[PATCH] sched/fair: Fix decay to zero period in decay_load()

[Morten Rasmussen]

In __compute_runnable_contrib() we are happy with returning LOAD_AVG_MAX
when the update period n >= LOAD_AVG_MAX_N (=345), so we should be happy
with returning zero for n >= LOAD_AVG_MAX_N when decaying in
decay_load() as well instead of only returning zero for n >
LOAD_AVG_PERIOD * 63 (=2016).

As both conditions are unlikely() the impact is quite likely very small,
but at least it makes the rounding errors for load accumulation and
decay symmetrical.

Signed-off-by: Morten Rasmussen <morten.rasmussen@xxxxxxx>
---
 kernel/sched/fair.c | 2 +-
 1 file changed, 1 insertion(+), 1 deletion(-)

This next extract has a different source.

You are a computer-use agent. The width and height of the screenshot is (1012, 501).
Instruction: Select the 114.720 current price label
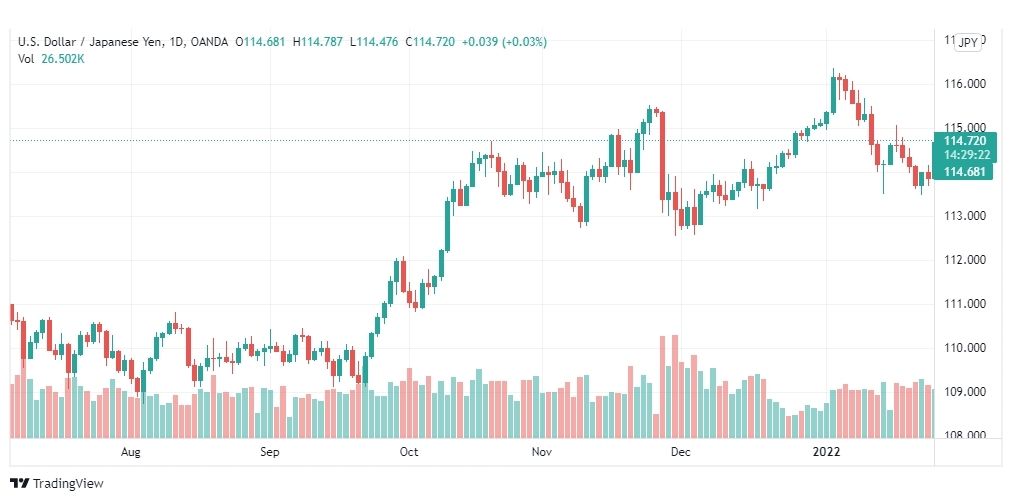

diff --git a/kernel/sched/fair.c b/kernel/sched/fair.c
index 56b7d4b..42515b6 100644
--- a/kernel/sched/fair.c
+++ b/kernel/sched/fair.c
@@ -2527,7 +2527,7 @@ static __always_inline u64 decay_load(u64 val, u64 n)
 
 	if (!n)
 		return val;
-	else if (unlikely(n > LOAD_AVG_PERIOD * 63))
+	else if (unlikely(n > LOAD_AVG_MAX_N))
 		return 0;
 
 	/* after bounds checking we can collapse to 32-bit */
-- 
1.9.1


>    the task's sched avgs MAY NOT be decayed to 0, depending on how
>    big its sums are, and the chance to 0 is still good as load_sum
>    is way less than ~0ULL and util_sum way less than ~0U.

I don't get the last bit about load_sum < ~0ULL and util_sum < ~0U.
Whether you get to zero depends on the sums (as you say) and the actual
value of 'n'. It is true that you might get to zero even if n <
LOAD_AVG_MAX_N if the sums are small.

> Nevertheless, what really maters is what happens in the worst-case
> scenario, which is when (u32)m = 0? So in that case, it would be like
> after so long a sleep, we treat the task as it never slept, and has the
> same sched averages as before it slept. That is actually not bad or
> nothing to worry about, and think of it as the same as how we treat
> a new born task.

There is subtle but important difference between not decaying a task
correctly and adding new task: The sleeping task is already accounted
for in the cfs_rq.avg.{load,util}_sum. The sleeping task's contribution
to cfs_rq.avg has been decayed correctly in the mean time which means
that by not guaranteeing a decay of the se.avg at wake-up you introduce
a discrepancy between the task's owen view of its contribution (se.avg)
and the cfs_rq view (cfs_rq.avg). That might lead to trouble if the task
is migrated at wake-up as we remove se.avg amount of contribution from
the previous cpu's cfs_rq.avg. In other words, you remove too much from
the cfs_rq.avg.

The discrepancy will decay and disappear after LOAD_AVG_MAX_N ms, which
might be acceptable, but it is not a totally harmless change IMHO.